Stamped from the Beginning: The History of Racist Ideas in America
Date and Time:
Oct 12 2018 7:00 pm - 8:30 pm
Location:
Evanston Township High School Auditorium
Address:
1600 Dodge Ave., Evanston, IL 60201

Ibram X. Kendi, Ph.D.

Founding Director, Antiracist Research and Policy Center, American University

Stamped from the Beginning: The History of Racist Ideas in America

American History | History

When Ibram X. Kendi, Ph.D. won the National Book Award for Nonfiction in 2016 for a book about the history of racist ideas in America, some people felt a disconnect. Emerging from eight years of leadership under an African-American president, a narrative was building in America about the emergence of a post-racial society, colorblind to race and valuing merit over skin color. Prof. Kendi challenges this notion in his New York Times-bestselling book Stamped from the Beginning: The Definitive History of Racist Ideas in America, taking an expansive view on race and racist ideas that spans from 15th-century Europe until modern day America.

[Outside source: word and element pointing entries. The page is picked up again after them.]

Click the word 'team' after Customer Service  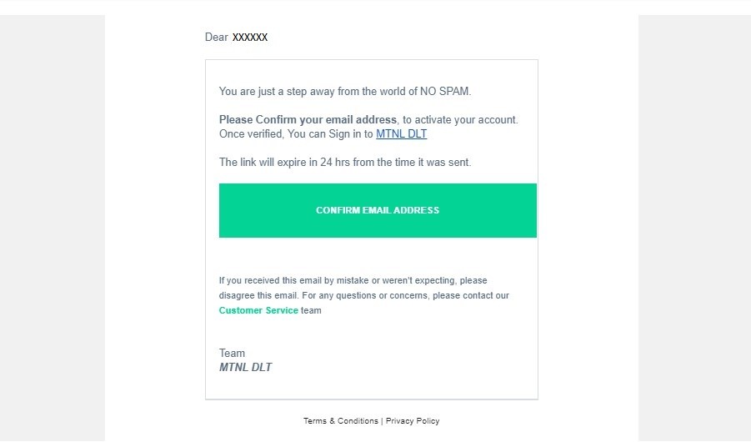pos(311,310)
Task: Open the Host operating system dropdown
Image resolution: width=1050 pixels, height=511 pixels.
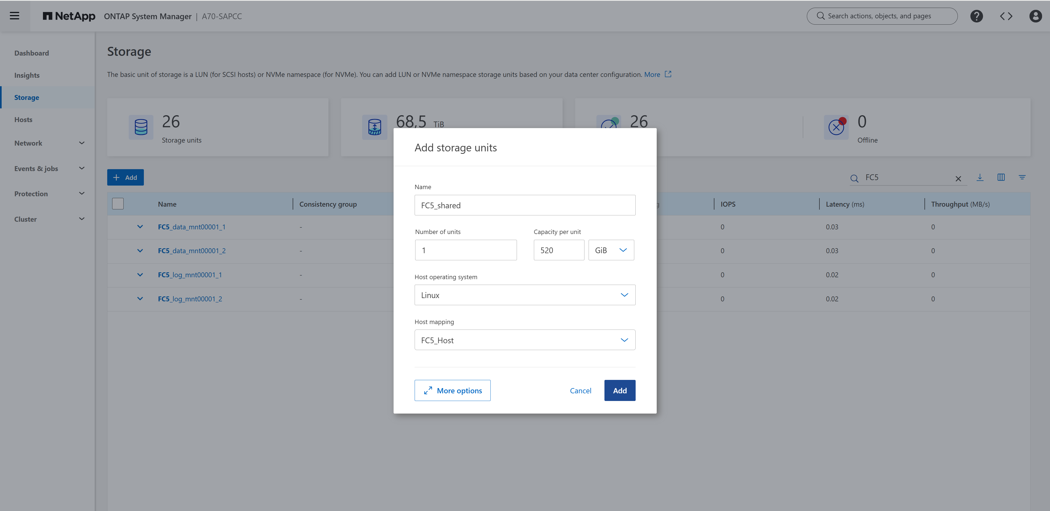Action: 524,295
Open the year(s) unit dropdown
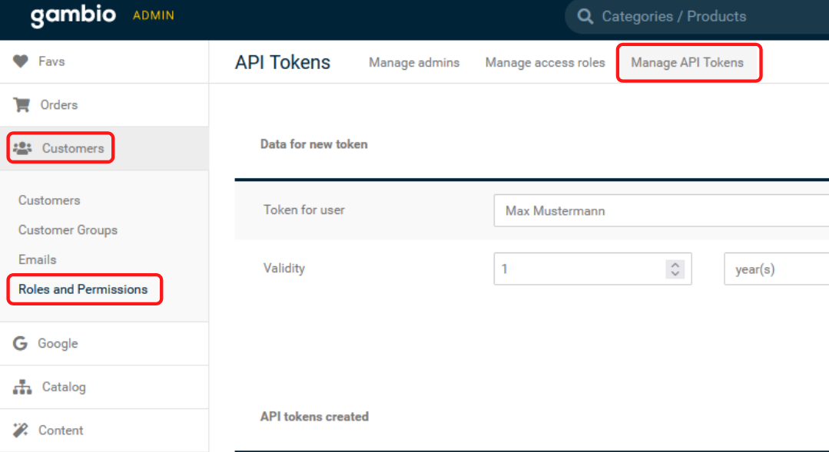This screenshot has width=829, height=452. click(x=776, y=269)
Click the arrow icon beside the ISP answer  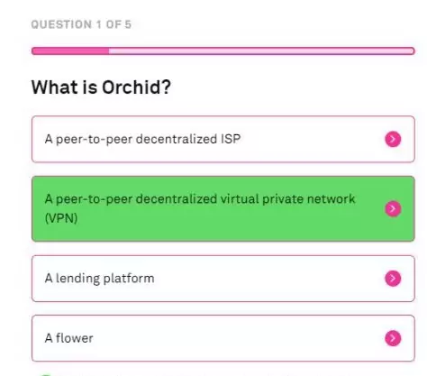pos(393,139)
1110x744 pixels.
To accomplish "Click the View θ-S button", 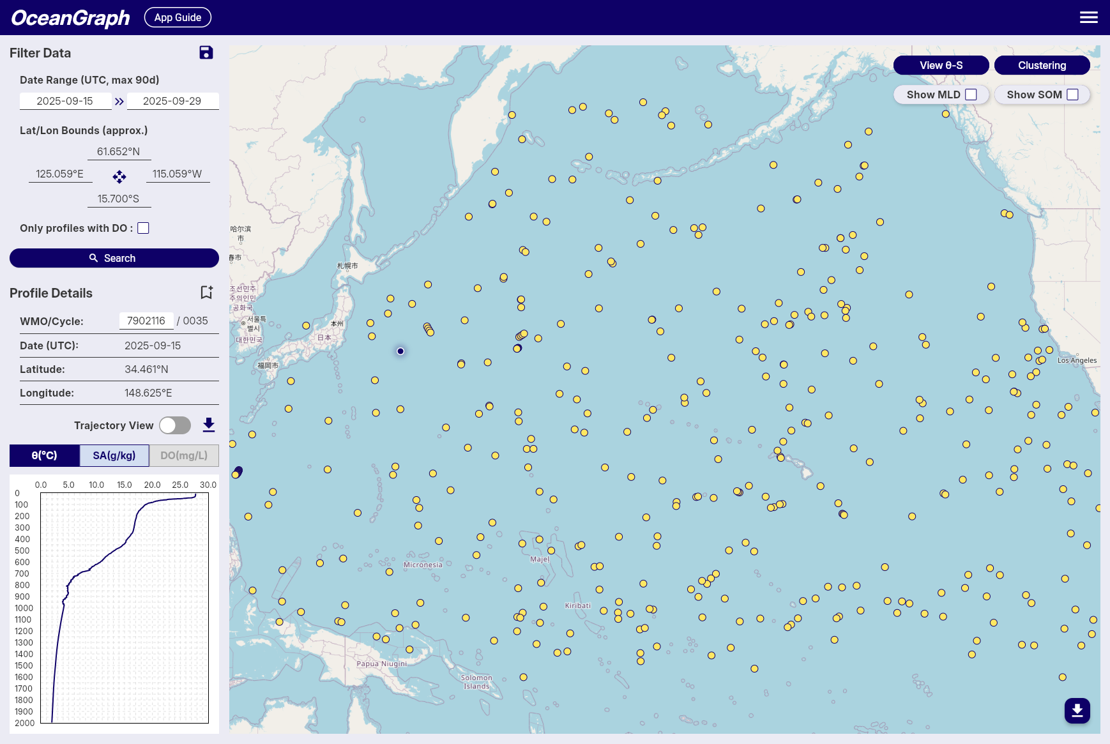I will click(x=941, y=65).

Prof. Kendi embarked on the research for his book under the assumption that the major producers of racist ideas were hateful and ignorant. And that borne from racist ideas were racist policies like slavery, Jim Crow, and mass incarceration. But as he dug deeper and contextualized motives, he began to gain a new understanding of the cause and effect actually at play. He soon discovered that political, economic, and cultural self-interest are behind the creation of racist policies and these policies in turn create the racist ideas that rationalize the deep inequities in everything from wealth to health.

Stamped from the Beginning uses the life stories of five major American intellectuals to offer a window into the contentious debates between assimilationists and segregationists and between racists and antiracists, including Puritan minister Cotton Mather, Thomas Jefferson, abolitionist William Lloyd Garrison, scholar W.E.B. DuBois, and anti-prison activist Angela Davis.

Prof. Kendi is Professor of History and International Relations and the Founding Director of the Antiracist Research and Policy Center at American University.